25歳で脳腫瘍になった慶應大アメフト部出身の会社員の生き様

実る人=リフレーミングで景色を変える
枯れる人=思考、感情、言葉、行動をマネジメントできない

私が講演や研修の最後にお伝えしているのが「リフレーミング」です。

元々は心理療法などで活用されていますが、まさにフレームを再設定(リ・フレーム)するイメージです。ものの見方や視点を変える重要なスキルです。

特に50歳を過ぎたら「リフレーミング」で平安な心を手にいれることをオススメします。本来、我々が自分で変えられるものは思考、感情、言葉、行動の4つです。

ある出来事が起これば、思考が働き、湧き上がる感情に左右され、使う言葉が口から飛び出し、それに伴った行動を起こすことになります。これを、認知を変え、意味づけを変えることで、思考と感情から整えてマネジメントするのです。

私自身も、先日こんなことがありました。

ある日、交通安全祈願で有名なお寺に参拝した帰り道のことです。自分の車を車庫に入れていると、普段はなにもない場所に誰かが看板を置いていて、気づかずに車をこすってしまったのです。

私の思考と感情は、

「なんてこと! 交通安全の祈願をしたのにすぐに車を傷つけるなんて……」
「誰がこんなところに看板を置いたんだ!」

と怒りの感情がわいて荒れ出します。

ところが、ここでリフレーミングを意識し、活用すると、

「交通安全祈願のお陰で最小限のトラブルで済んだのかもしれない」
「ここに看板を置いた人も悪気はないし、自分も不注意だったよ」

というように自分の心の中で整えられるのです。

「これで済んで良かった、良かった」と言葉にしてみると、夜になって風呂に入る頃にはすっかり忘れていました。日々、こんなリフレーミングの繰り返しです。

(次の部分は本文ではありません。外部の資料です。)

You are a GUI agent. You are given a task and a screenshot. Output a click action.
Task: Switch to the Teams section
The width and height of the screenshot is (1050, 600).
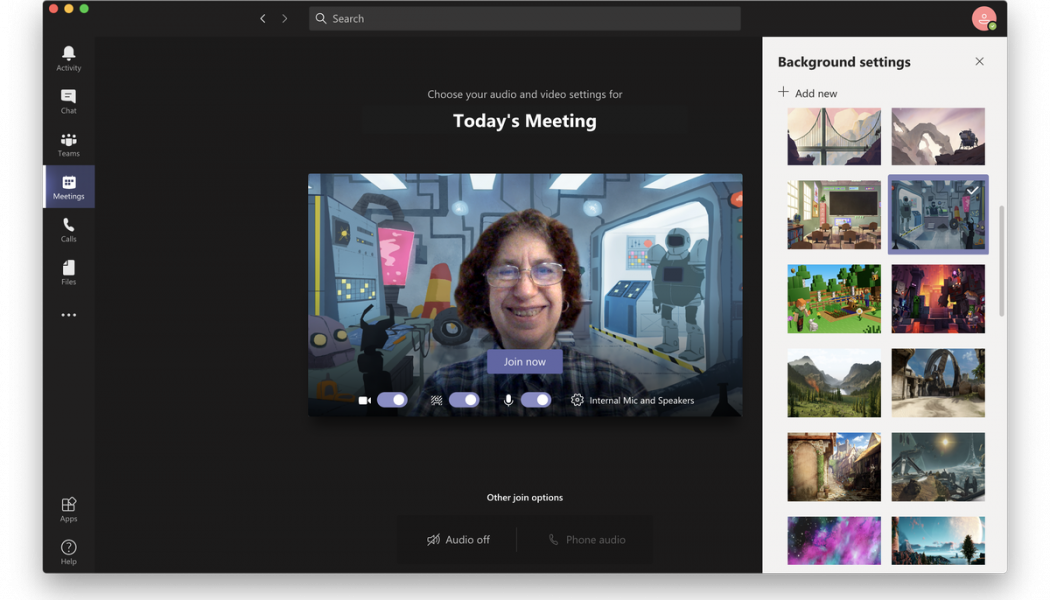tap(68, 143)
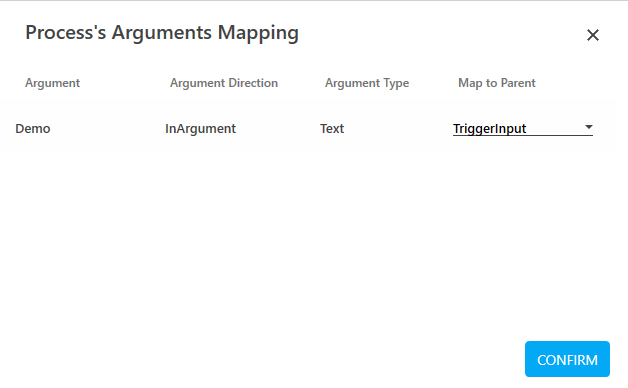Click the word Direction in the column header
The width and height of the screenshot is (628, 388).
[253, 83]
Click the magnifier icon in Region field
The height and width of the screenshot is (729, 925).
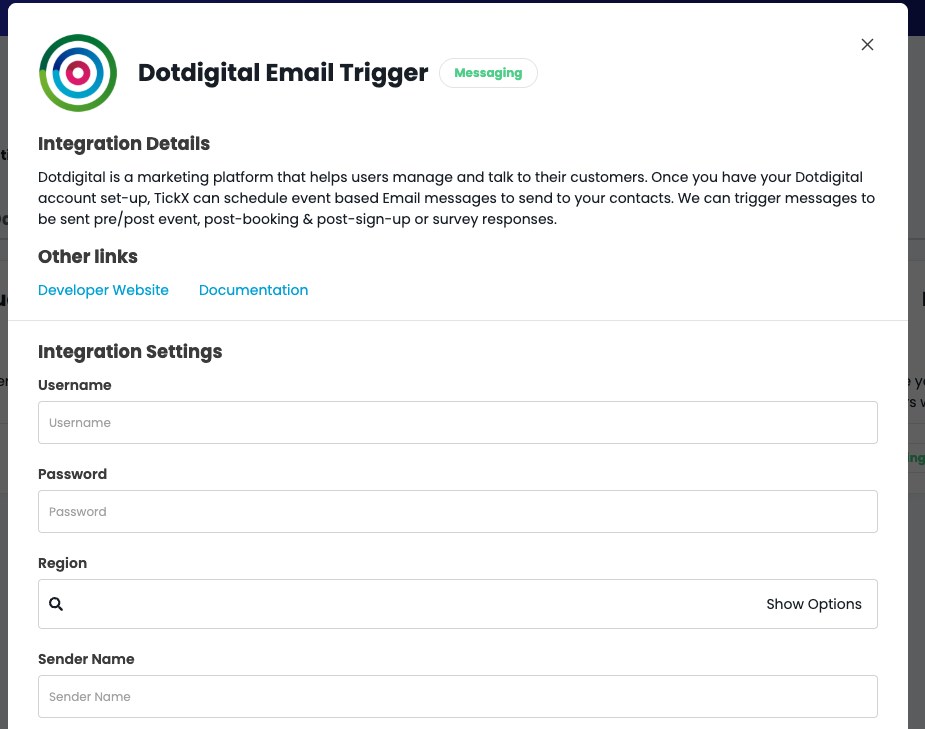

また、リフレーミングは、人に希望を与えることもあります。私が心から敬服しているある男性は、アメリカンフットボールの元選手で、慶應義塾大学理工学部を卒業後は社会人として活躍していました。

アメリカンフットボール
写真=iStock.com/33ft
※写真はイメージです

ところが25歳の時、脳腫瘍を発症。その後、治療して一度は完治し、しばらくは仕事を続けていたものの、27歳の冬の日、再発による痛みで転倒し、自分一人で救急車を呼んで入院しました。その日から半身不随となってしまいます。

しかし、そんな中でも彼は、

「失ったものより、今あるものを大切に」
「自分は眼も見える、手も動く」

と自分を励まし、また、年が明けた正月には、

「越えられない試練はない」
「今年を最も輝く年に!」と言っていたそうです。

彼は残念ながらその年の3月に家族に囲まれて亡くなりました。

しかし、常人ならば絶望に押しつぶされてしまう状況でも、一筋の光を見つめながら希望の中で強く生きたのです。

こんな素敵な青年が早世してしまった深い悲しみがこみあげてきます。人間はこんなに希望を見つけられる存在なのかと、ただただ畏敬の念を覚えるのみです。

リフレーミングが世界の景色を変えます。

「人はみな心のほどの世を渡る」といいます。すべての思考、感情、言葉、行動は自分が決める。50代は日々リフレーミング三昧で実をならせましょう。